OTP is often treated as “a better SMS code” or “the 6-digit number in an authenticator app.” Once you start implementing server-side verification, handling drift, debugging reuse, and migrating tokens, it becomes clear that the hard part is not the six digits. The hard part is how the client and server stay in the same state without sending the secret directly.
HOTP and TOTP both solve the same basic problem: the server and the token share one secret, but every login must produce a proof that is short-lived and ideally usable only once. The difference is where synchronization lives. HOTP uses an event counter. TOTP uses time.
Where the Problem Comes From
Static passwords are hard not because they are hard to transmit, but because they are reusable. Once a secret is reused, phishing, credential stuffing, database leaks, and device compromise all get worse.
OTP tries to reduce that reuse without falling back to a fully interactive online challenge model. In many early deployments, the authenticator was just a small hardware token with a screen and a button, while the server still wanted the familiar “type a code and verify it” experience.
The design goals were:
- The client and server share a secret in advance
- Each proof can be derived from that secret
- The result is not valid for long
- The server does not need to store a large history of plaintext codes
That is the common starting point for RFC 4226 and RFC 6238.
What OTP Actually Solves
In one sentence:
OTP uses a shared key and a synchronized moving factor to generate a short code that proves the user currently holds that key.
OTP has three distinct pieces:
- Shared key
K - Moving factor: a counter for HOTP, a time step for TOTP
- Short code: the truncated and reduced HMAC output, usually 6 to 8 digits
OTP solves short-lived proof, not the whole authentication system. It does not handle device binding, session management, risk policy, or phishing resistance by itself.
Why It Was Designed This Way
The Main Path Is Short
The core flow has only three steps:
- The client uses the shared key
Kand the moving factor to compute an HMAC - The client compresses the result into a short code that a human can type
- The server recomputes with the same key and a candidate state, then accepts on a match
The key formulas are:
HOTP(K, C) = Truncate(HMAC-SHA-1(K, C)) mod 10^d
TOTP(K, T) = HOTP(K, floor(unix_time / step))
The real complexity is not the math. It is the synchronization model.
Why HMAC Is the Base
HOTP and TOTP use HMAC because they need a mature, low-cost pseudorandom construction over a shared secret. It gives both sides a stable result without exposing the secret.
Why the Result Is Only 6 or 8 Digits
The output has to be short enough for a human to type, while the underlying value still needs enough entropy to be useful. That tradeoff is why rate limiting and lockout are mandatory.

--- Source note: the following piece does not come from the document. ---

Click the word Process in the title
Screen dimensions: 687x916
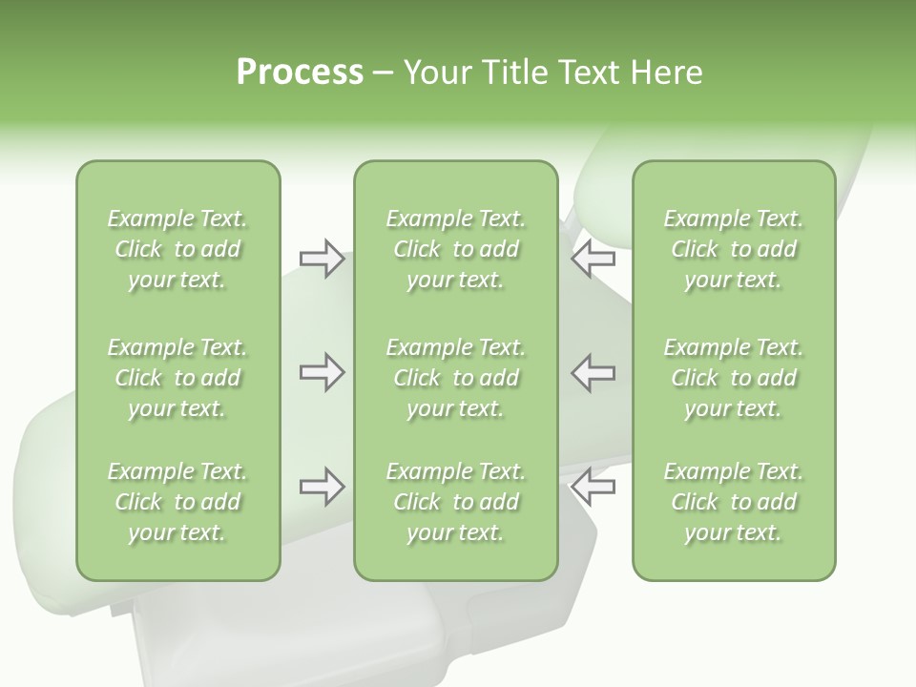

The dynamic truncation model is:
offset = hmac_result[last_byte] & 0x0f
binary = hmac_result[offset : offset+4]
otp = (binary & 0x7fffffff) mod 10^d
That matters because different implementations often fail on truncation, integer handling, or encoding details.
HOTP: Sync by Event
HOTP uses a counter. The token advances the counter when it generates a code, and the server searches a look-ahead window for a matching value.
That solves:
- No clock dependency
- Works well for button-based tokens and offline devices
The cost is state drift. If the token is pressed but the login never happens, the counters can move apart. The server must maintain a look-ahead window or it will reject valid tokens as out of sync.
TOTP: Sync by Time
TOTP replaces the counter with a time step:
T = floor(unix_time / step)
That removes explicit counter management, which is easier for mobile authenticators. The cost is clock dependence and a tolerance window on the server.
What Needs Separate Explanation
Tolerance Windows Are Part of the Protocol Reality
HOTP look-ahead windows and TOTP time windows are not optional compatibility knobs. They are an admission that the client and server cannot stay perfectly synchronized forever.
The window gives real systems room to survive drift and mistakes, but it also expands the range of values the server must accept.
“30-Second Valid” Is Only an Approximation
People often say a TOTP is valid for 30 seconds, but a server often accepts several neighboring steps. The actual acceptance logic is usually a time window around the current step.
That affects:
- Replay handling
- Logging and drift analysis
- User experience near step boundaries
otpauth:// Is Not the Protocol Core, but It Matters
Most users first meet OTP through a QR code. The QR usually carries an otpauth:// URI, which is an ecosystem format for importing the shared secret and parameters into an authenticator app.
Engineering Use
What to Implement First
When implementing, first make sure:
- HMAC, dynamic truncation, and zero padding are correct
- The server state model is explicit
- Failure handling, rate limiting, and audit logging are defined
- Base32 decoding and QR import match the client behavior
What to Check First When Debugging
When debugging, check:
- Whether the shared secret changed during import or encoding
- Whether the HOTP counter drifted
- Whether the server and client clocks are close enough for TOTP
- Whether the same OTP is being replayed by retry logic or by users
The Most Dangerous Default Assumption
OTP is not a complete answer to modern authentication. It is a short-lived proof layer on top of older password systems.